=== ZADANIA ===
[1] Wymień wszystko, co według tekstu o porysowanym oplu zrobiła poszkodowana właścicielka auta.
[2] Przepisz z tekstu o porysowanym oplu fragment od „Pracownicy sprawdzili nagrania” do „poszkodowanej mieszkanki Miłosławia.”.
[3] Gdzie według tekstu o porysowanym oplu stał zaparkowany samochód?

=== FRAGMENT ===

○ ○ ○ ○ ○

Porysował samochód i uciekł. Wandalem okazał się być brat poszkodowanej
Na pięć tysięcy złotych oszacowała straty właścicielka opla mokki, której auto zostało zniszczone w centrum Miłosławia.
Do zdarzenia doszło w okresie świąt Bożego Narodzenia. Samochód opel mokka zaparkowany był na placu Wiosny Ludów, a dokładnie w okolicach kiosku ruchu. Poszkodowana sprawę zniszczenia pojazdu zgłosiła policji. Skontaktowała się również z urzędem gminy.
Pracownicy sprawdzili nagrania z monitoringu. Jak ustalono, wandalem okazał się być mężczyzna. Karoserię opla zarysował jakiś narzędziem. Nieoficjalnie ustaliśmy, że jest on bratem poszkodowanej mieszkanki Miłosławia.
Przypomnijmy, że system w monitoringu w stolicy gminy uruchomiono już wiele lat temu, ale od dawna kamery pełniły jedynie funkcję atrap, bo całkowicie się popsuły. Mieszkańcy dowiadywali się o tym najczęściej w momencie, gdy chcieli ustalić osobę, która np. zarysowała im samochód. Wszystko zmieniło się w połowie września 2019 roku.

○ ○ ○ ○ ○

=== WIERSZE DANYCH ===
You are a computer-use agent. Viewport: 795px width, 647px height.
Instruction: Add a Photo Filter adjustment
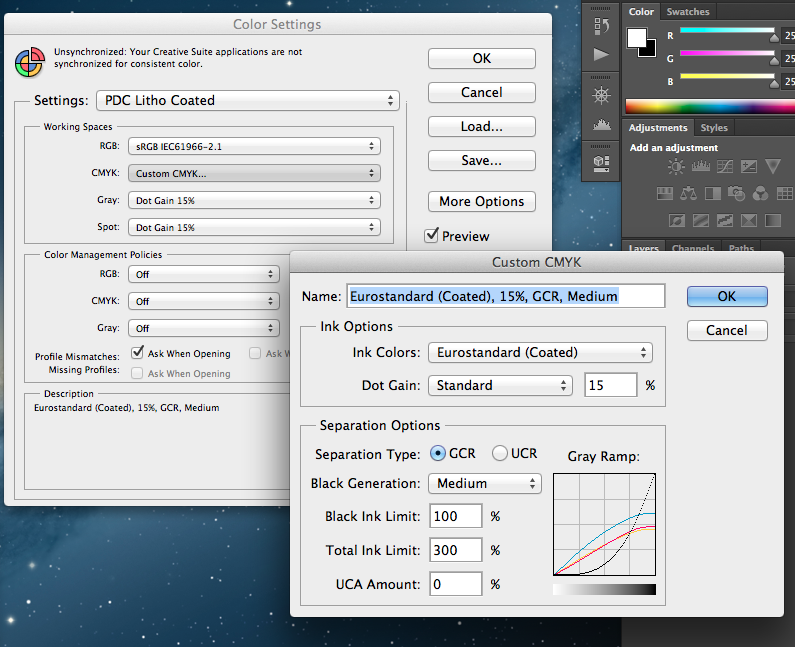click(x=737, y=193)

○ ○ ○ ○ ○

=== ODPOWIEDZI ===
[1] Oszacowała straty na pięć tysięcy złotych, zgłosiła zniszczenie pojazdu policji i skontaktowała się z urzędem gminy.

[2]
Pracownicy sprawdzili nagrania z monitoringu. Jak ustalono, wandalem okazał się być mężczyzna. Karoserię opla zarysował jakiś narzędziem. Nieoficjalnie ustaliśmy, że jest on bratem poszkodowanej mieszkanki Miłosławia.

[3] Na placu Wiosny Ludów w Miłosławiu, w okolicach kiosku ruchu.